- **Required work**
Convert the data below into a JSON list of strings with one string per line, omitting blank lines and leaving the pictures out.

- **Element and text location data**
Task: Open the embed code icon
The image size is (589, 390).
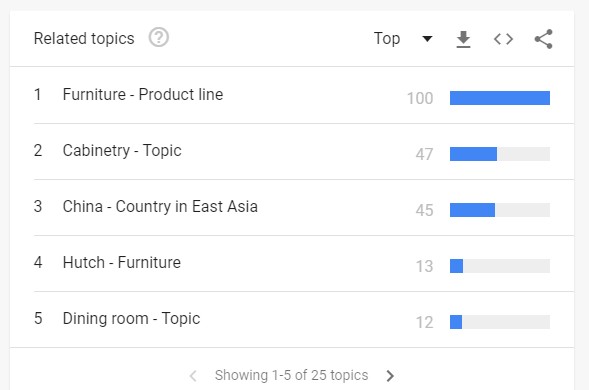Action: [x=503, y=39]
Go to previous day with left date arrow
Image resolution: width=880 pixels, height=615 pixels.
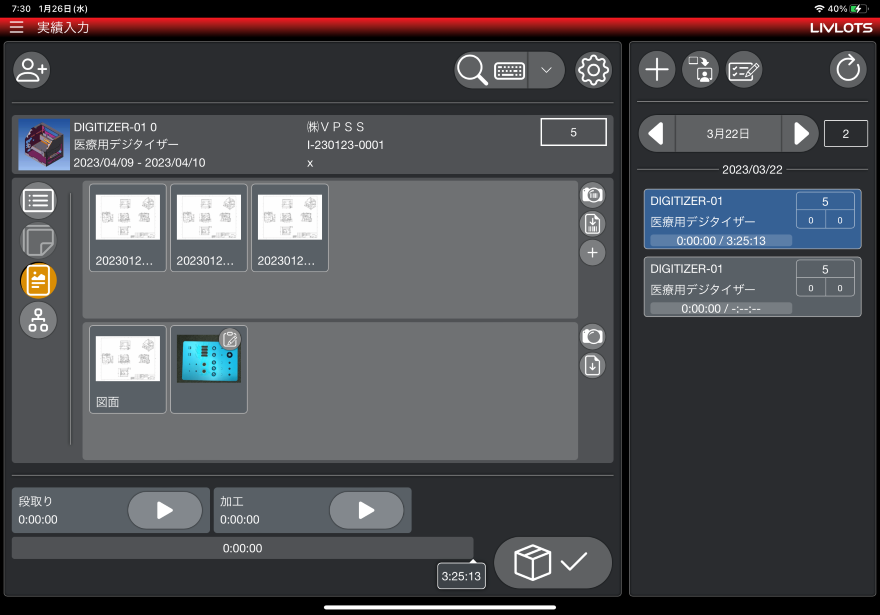pos(658,133)
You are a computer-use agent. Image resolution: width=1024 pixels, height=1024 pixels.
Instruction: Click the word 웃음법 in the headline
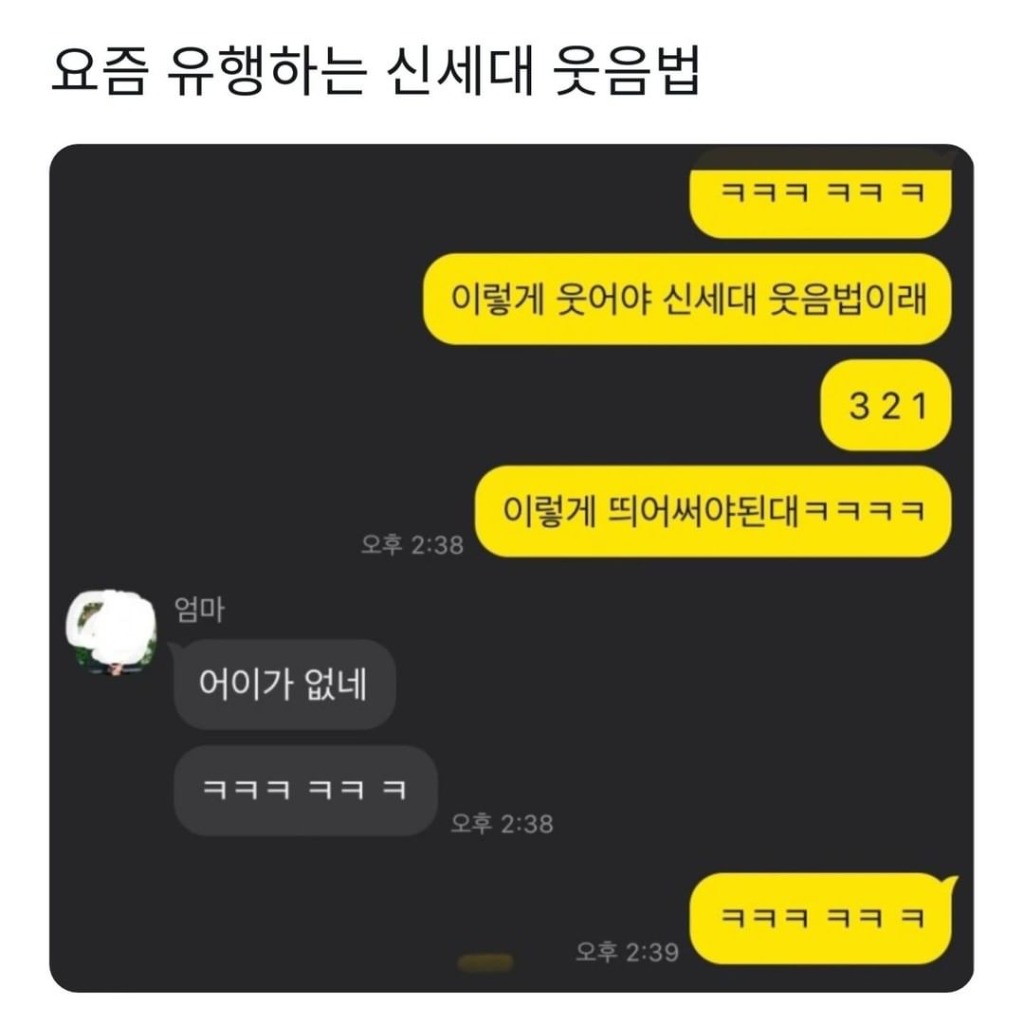pyautogui.click(x=628, y=72)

- **Written answer**
[
  "Task: Open the embed code icon",
  "The image size is (589, 390).",
  "Action: [x=503, y=39]",
  "Go to previous day with left date arrow",
  "Image resolution: width=880 pixels, height=615 pixels.",
  "pos(658,133)",
  "You are a computer-use agent. Image resolution: width=1024 pixels, height=1024 pixels.",
  "Instruction: Click the word 웃음법 in the headline",
  "pyautogui.click(x=628, y=72)"
]